>>>

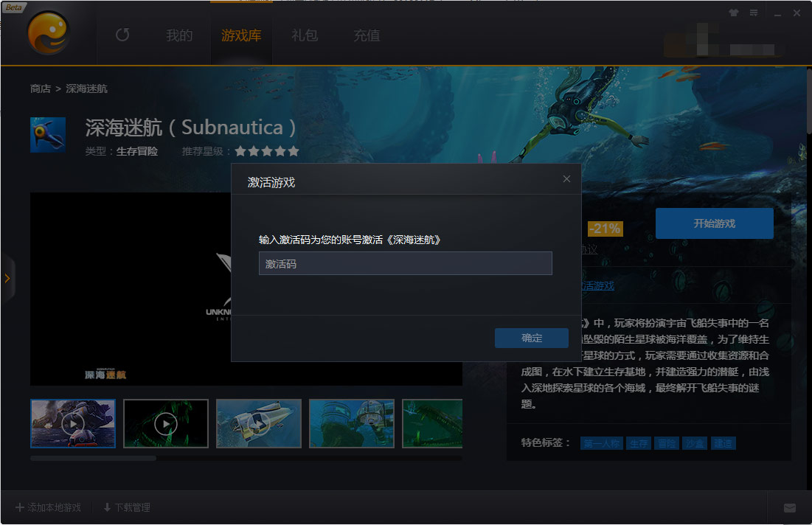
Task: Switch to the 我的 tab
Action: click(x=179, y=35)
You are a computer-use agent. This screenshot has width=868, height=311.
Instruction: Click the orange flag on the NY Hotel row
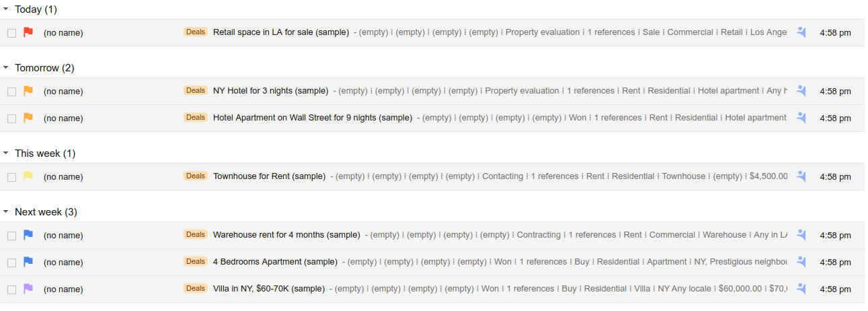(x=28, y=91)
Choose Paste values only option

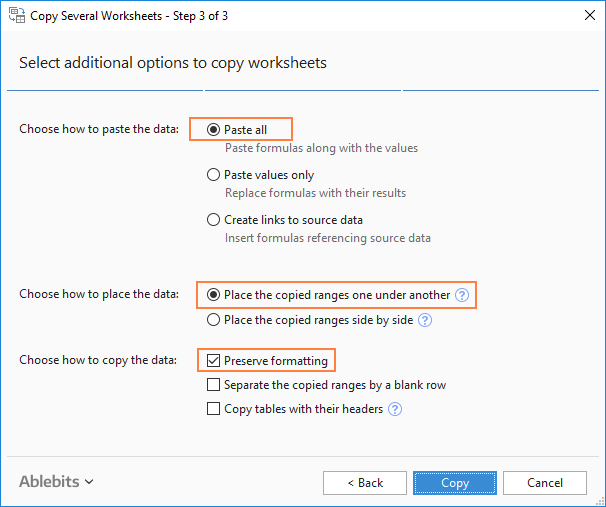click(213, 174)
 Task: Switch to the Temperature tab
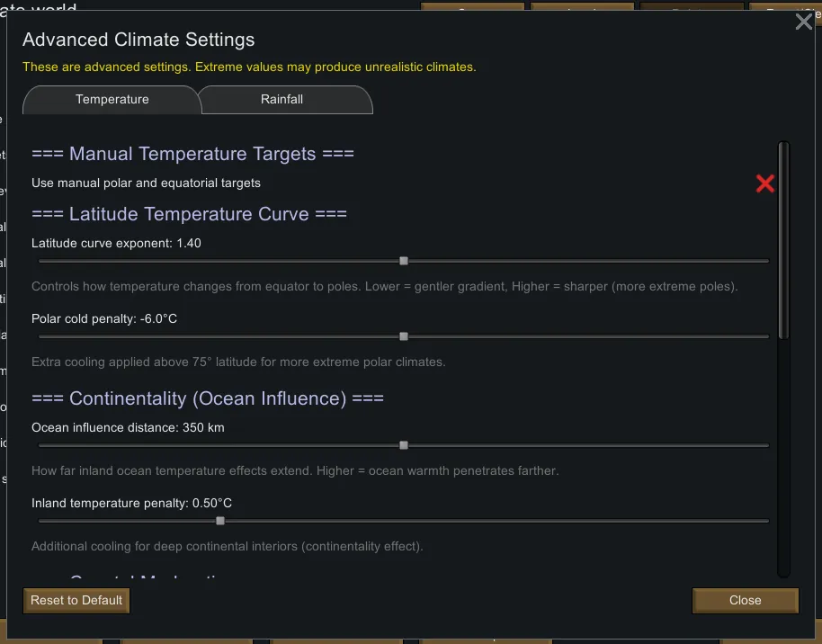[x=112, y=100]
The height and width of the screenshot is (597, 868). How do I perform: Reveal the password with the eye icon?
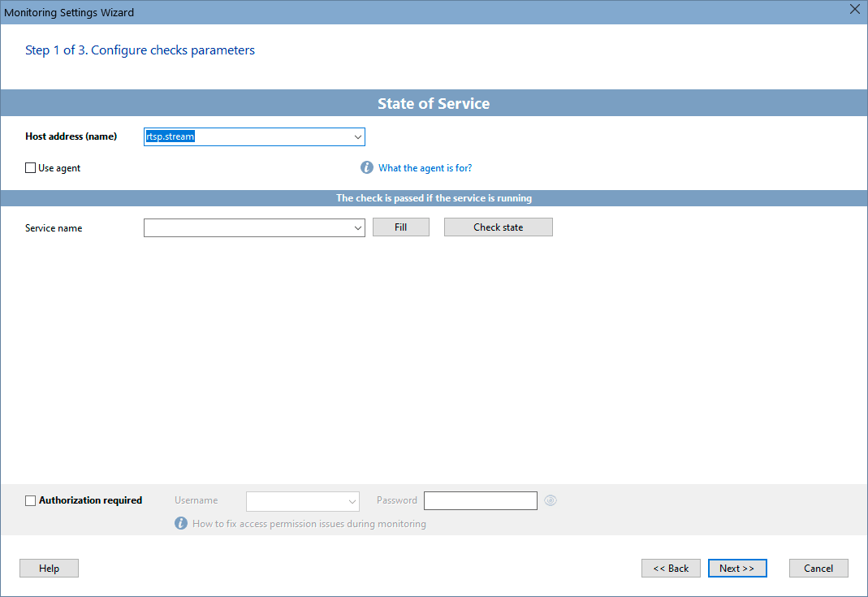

<<<

> Work instructions: Here the job is to retype exactly the lines that start at the one containing "Task: Switch to the Temperature tab" and run through the end of the records above, leaving out pictures.

> Answer:
 Task: Switch to the Temperature tab
[x=112, y=100]
The height and width of the screenshot is (597, 868). How do I perform: Reveal the password with the eye icon?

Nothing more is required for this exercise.